# Did You Like Your 2015 Christmas Present?



## ArtMusic (Jan 5, 2013)

Assuming you received a Christmas present and that now you have had almost a week with it, may I ask if you liked your present? Just curious, nothing more, nothing less.


----------



## GreenMamba (Oct 14, 2012)

You make it sound like we only got one each!


----------



## Manxfeeder (Oct 19, 2010)

Of course. Anything from my wife and daughter is great. Also, my sister and in-laws contributed cash, which is great also.


----------



## Cosmos (Jun 28, 2013)

Liked most of my presents this year! Got new speakers, casual dinner shoes, sweaters, books, and an iTunes gift card. Also, my sister got me a little tea box to hold different types of tea in. The only thing I didn't like was a hoodie my uncle gave me just because of the color.

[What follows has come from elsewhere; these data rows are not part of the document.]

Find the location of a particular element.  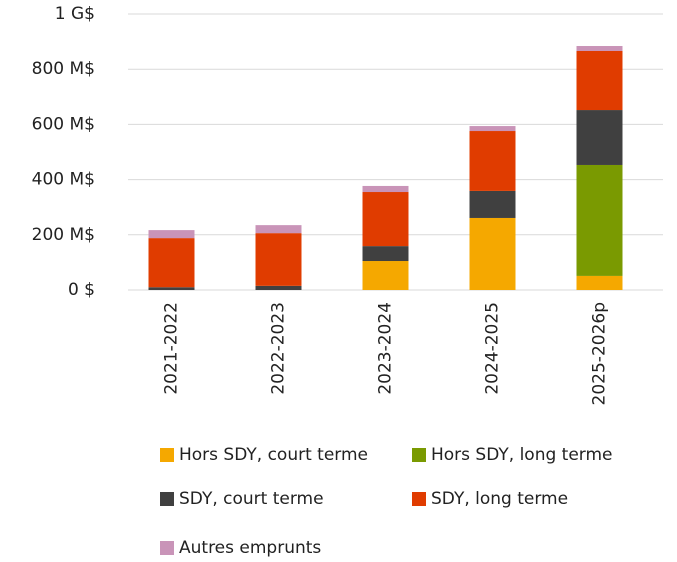

x-tick-label: 2025-2026p is located at coordinates (600, 354).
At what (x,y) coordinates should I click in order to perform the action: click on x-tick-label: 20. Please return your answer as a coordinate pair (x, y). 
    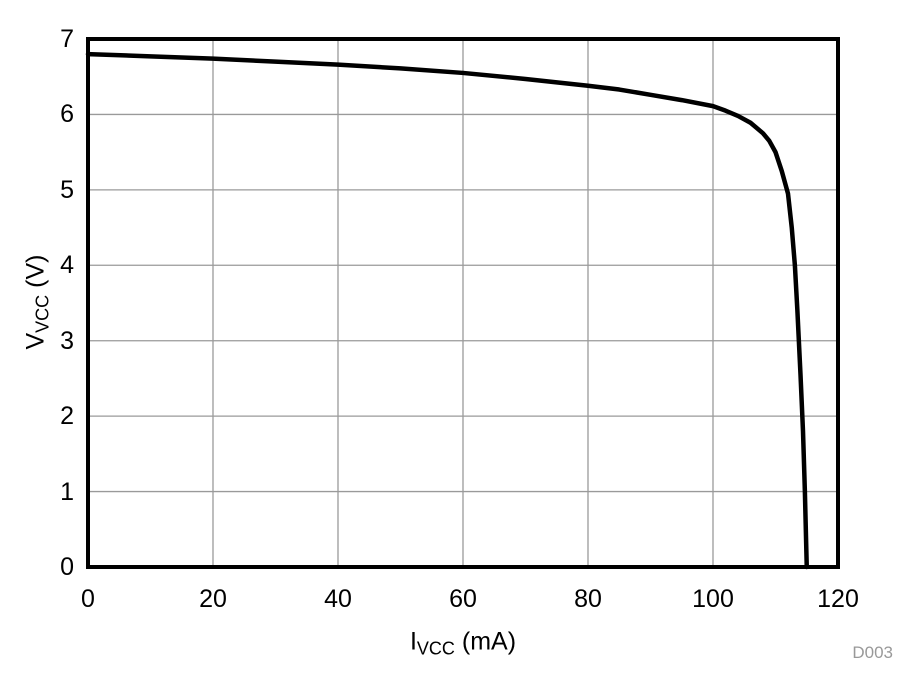
    Looking at the image, I should click on (213, 599).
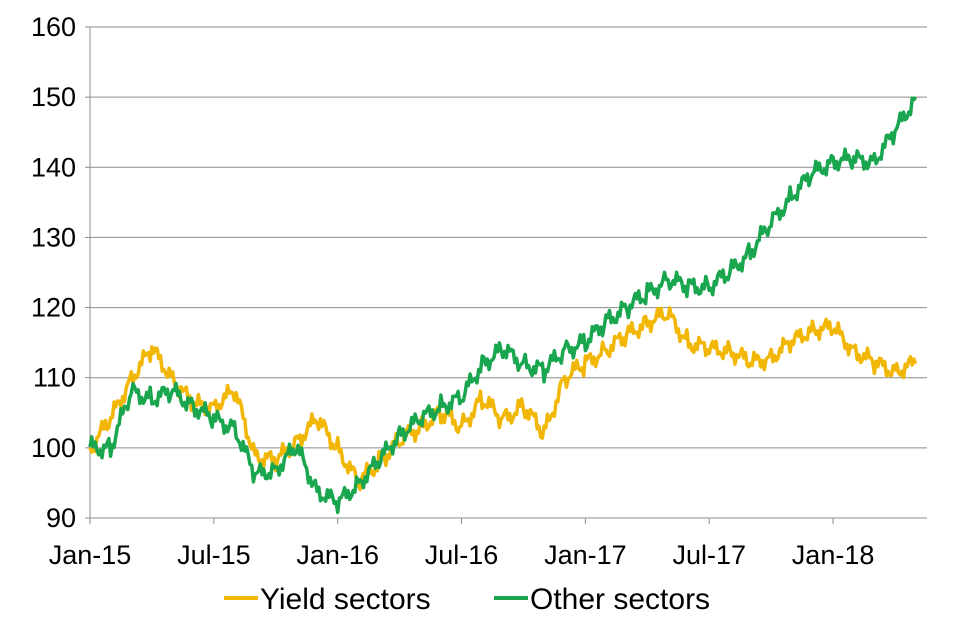 The image size is (978, 641). Describe the element at coordinates (338, 555) in the screenshot. I see `x-tick-label: Jan-16` at that location.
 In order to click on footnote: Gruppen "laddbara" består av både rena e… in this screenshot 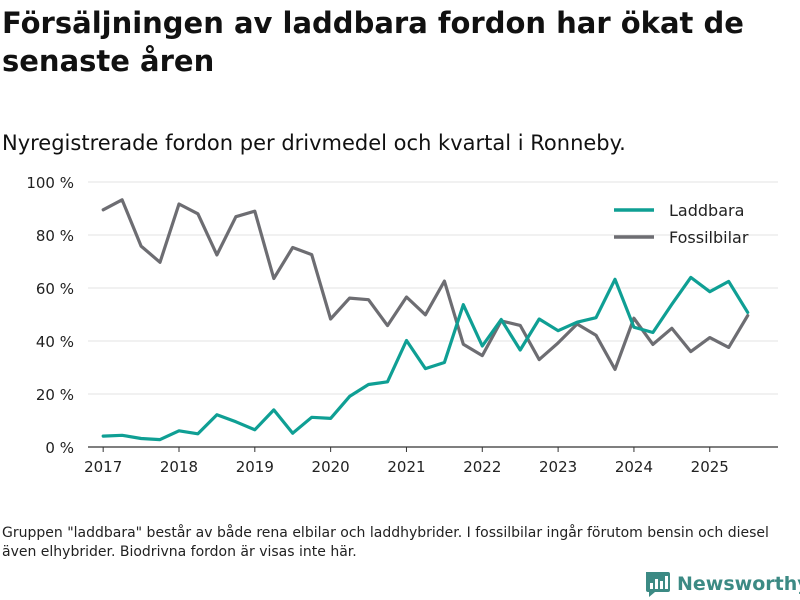, I will do `click(386, 542)`.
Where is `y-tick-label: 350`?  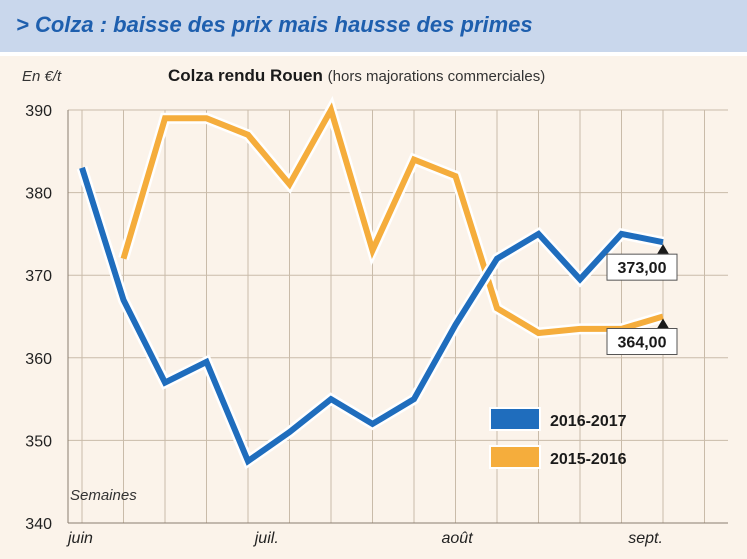 y-tick-label: 350 is located at coordinates (38, 442).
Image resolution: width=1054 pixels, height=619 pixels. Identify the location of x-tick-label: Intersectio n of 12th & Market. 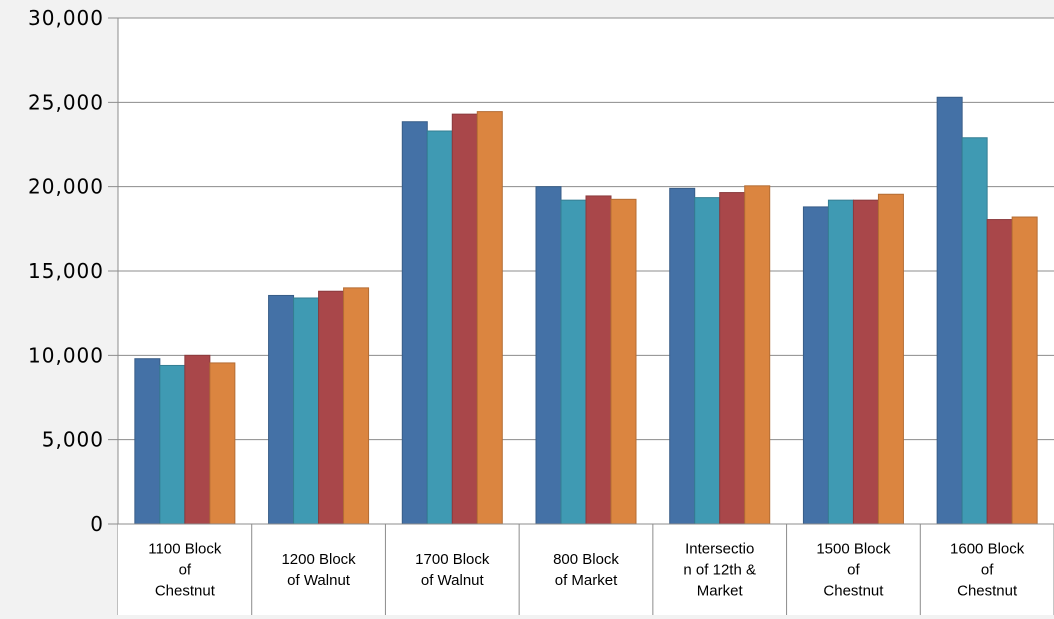
(720, 570).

Still, always thankful for my gifts and for my generous family!


----------



## ArtMusic (Jan 5, 2013)

GreenMamba said:


> You make it sound like we only got one each!


If you got many presents, then by all means tell us if you like them all or if you like only some. I like to talk about presents!


----------



## ArtMusic (Jan 5, 2013)

This is what I got, and I am expecting to enjoy it. I think it will make educational reading,


----------



## Chi_townPhilly (Apr 21, 2007)

I know- I'm late to this... but I received a wonderful, unexpected Christmas present.

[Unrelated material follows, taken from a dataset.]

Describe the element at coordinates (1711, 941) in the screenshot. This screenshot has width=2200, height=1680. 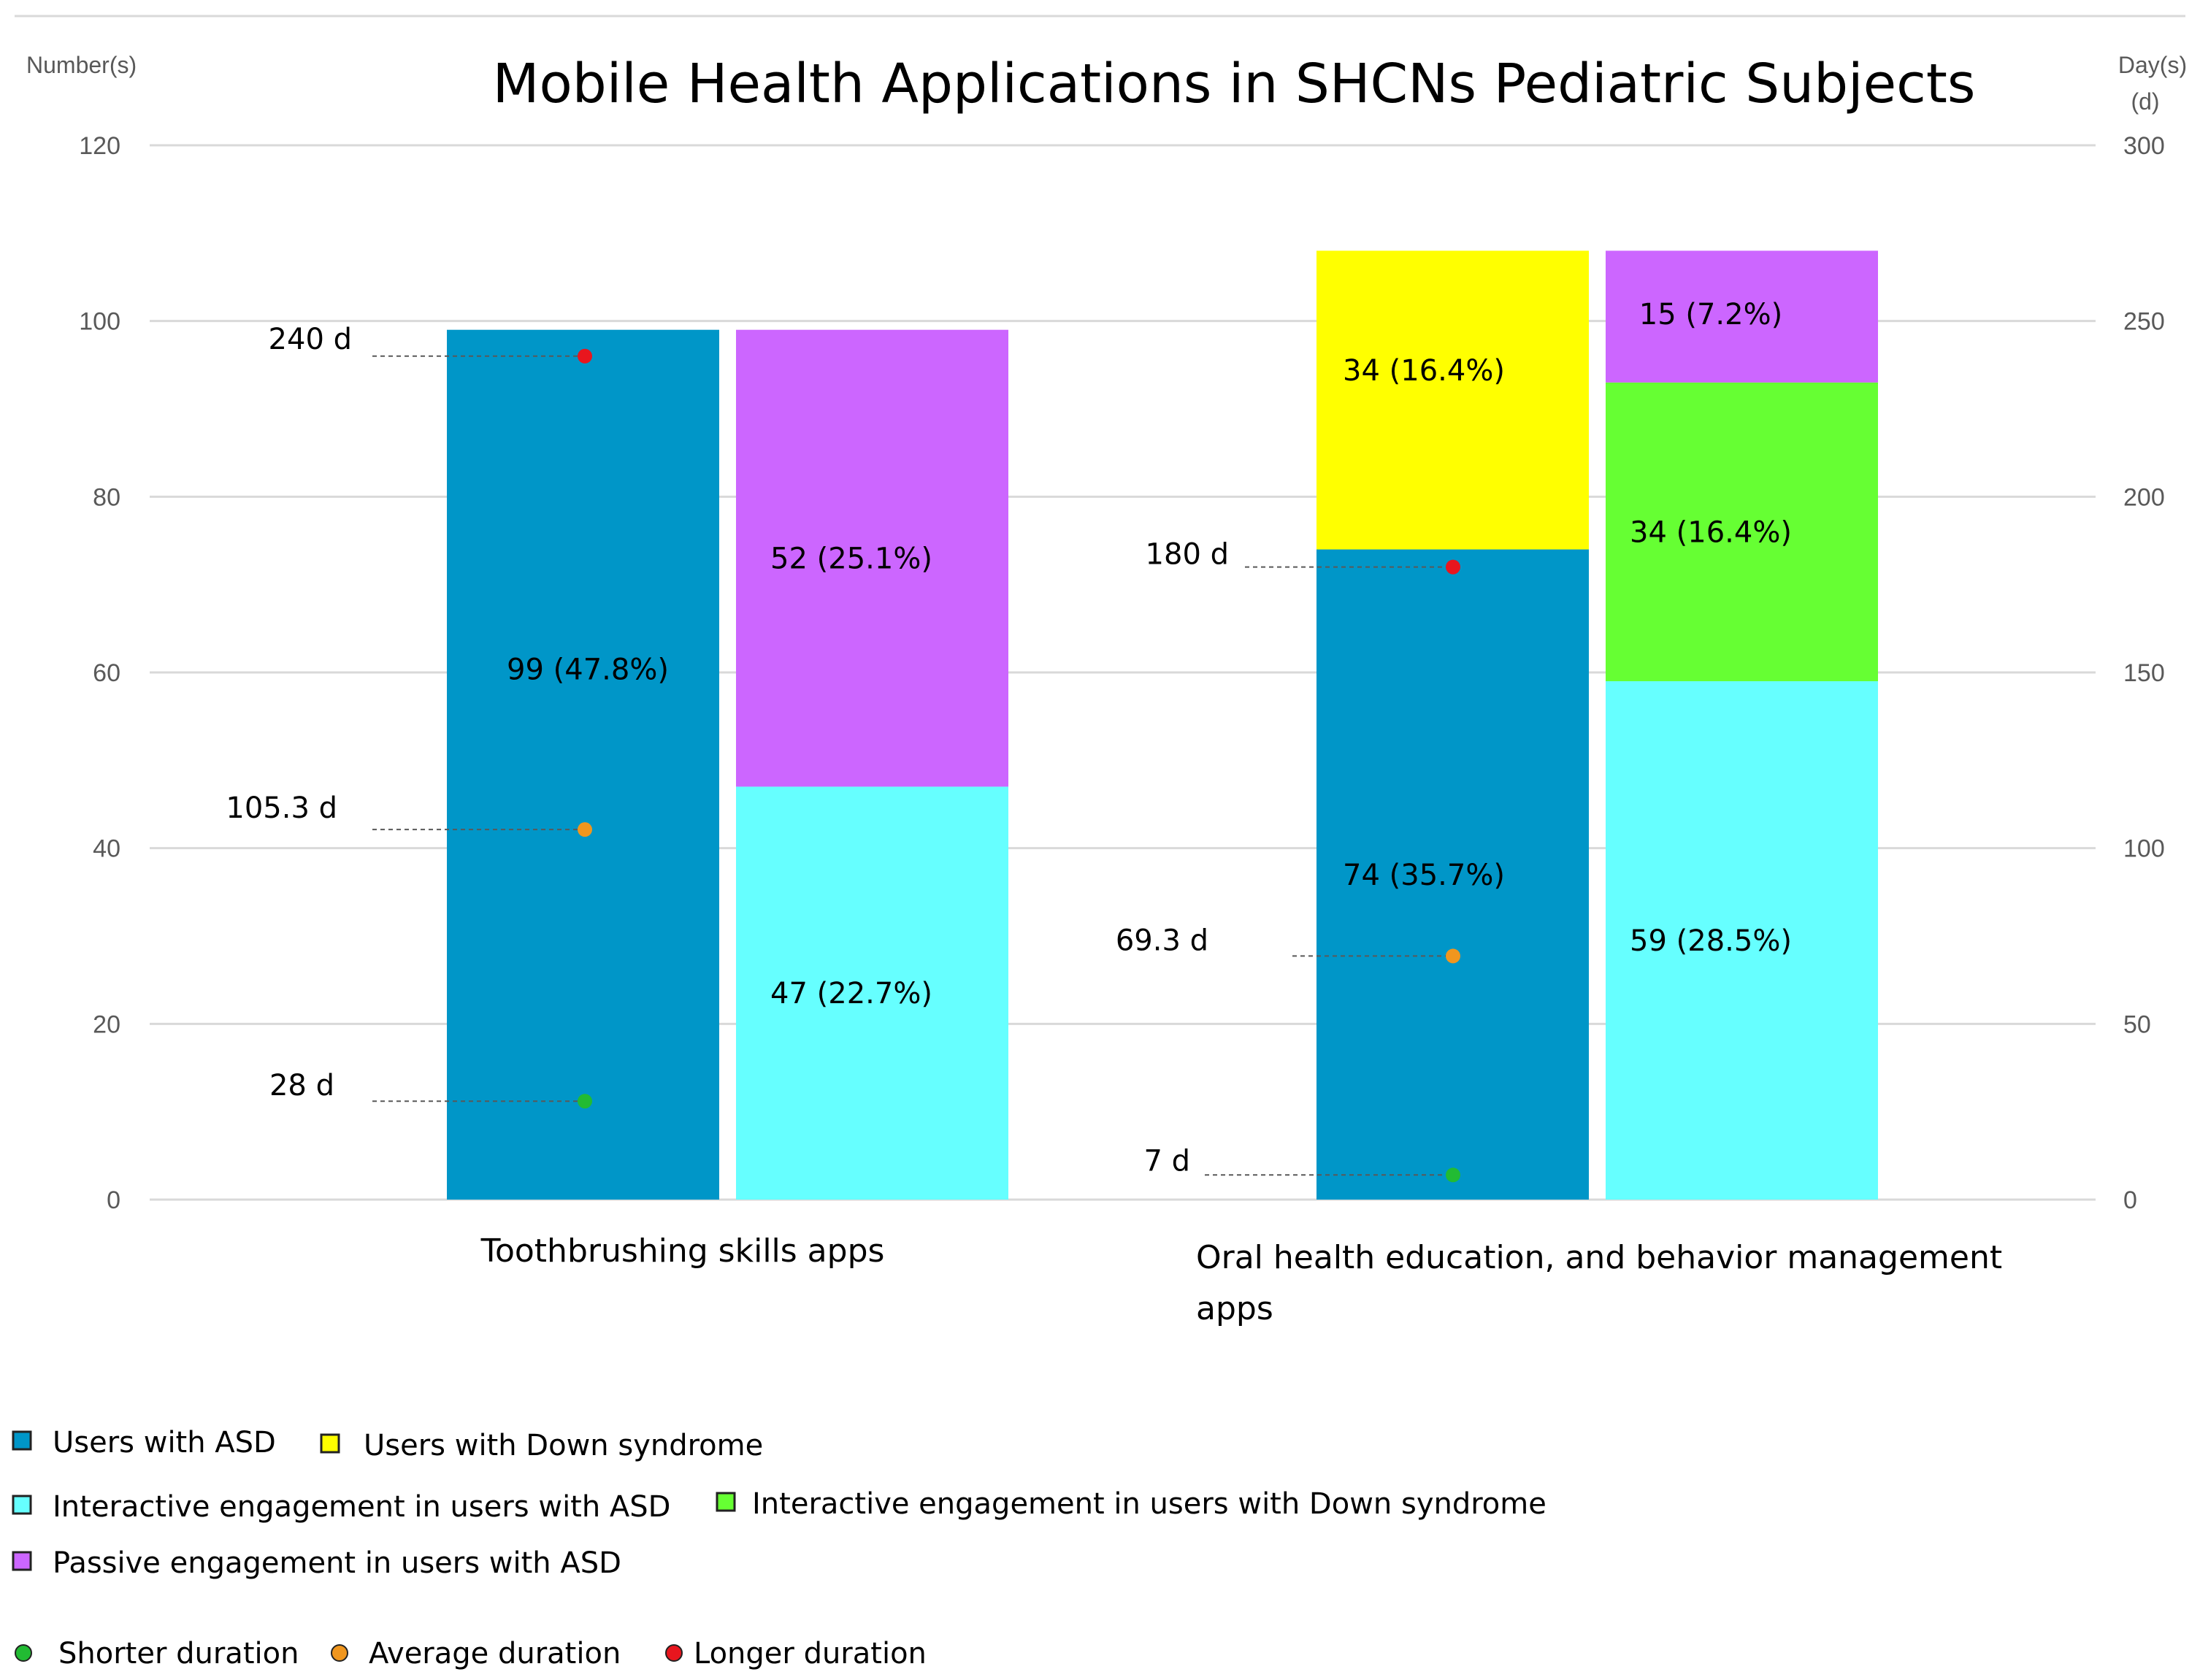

Reconnection with a lost friend. Fantastic gift. Priceless. Grateful-- *so* grateful...:wave:


----------



## Pugg (Aug 8, 2014)

Chi_townPhilly said:


> I know- I'm late to this... but I received a wonderful, unexpected Christmas present.
> 
> Reconnection with a lost friend. Fantastic gift. Priceless. Grateful-- *so* grateful...:wave:


Everything comes to those who can wait :tiphat:


----------



## Harmonie (Mar 24, 2007)

I didn't get a whole lot, but what I got was special. The most special of them all was an ornament with thumbpainted snowmen by my little nephew. =)


----------



## Pugg (Aug 8, 2014)

Harmonie said:


> I didn't get a whole lot, but what I got was special. The most special of them all was an ornament with thumbpainted snowmen by my little nephew. =)


As long as you are happy, that what's counts


----------



## ArtMusic (Jan 5, 2013)

Well, one whole month later, it does seem there is an overwhelming majority that most are happy with their presents. That's a good thing I guess.


----------



## Weston (Jul 11, 2008)

My dearest friends and family know that Christmas makes me uncomfortable, or even physically ill, and so they got me exactly what I wanted and needed -- peace and solitude. They are truly exceptional people whom I love very much. I get them little things throughout the year which I hope are more appreciated than a gift given out of some predictable sense of duty only because the planet has gone around the sun one more time.

I voted yes.


----------



## ArtMusic (Jan 5, 2013)

Weston said:


> My dearest friends and family know that Christmas makes me uncomfortable, or even physically ill, and so they got me exactly what I wanted and needed -- peace and solitude. They are truly exceptional people whom I love very much. I get them little things throughout the year which I hope are more appreciated than a gift given out of some predictable sense of duty only because the planet has gone around the sun one more time.
> 
> I voted yes.


What an amazing post. Thank you for sharing.


----------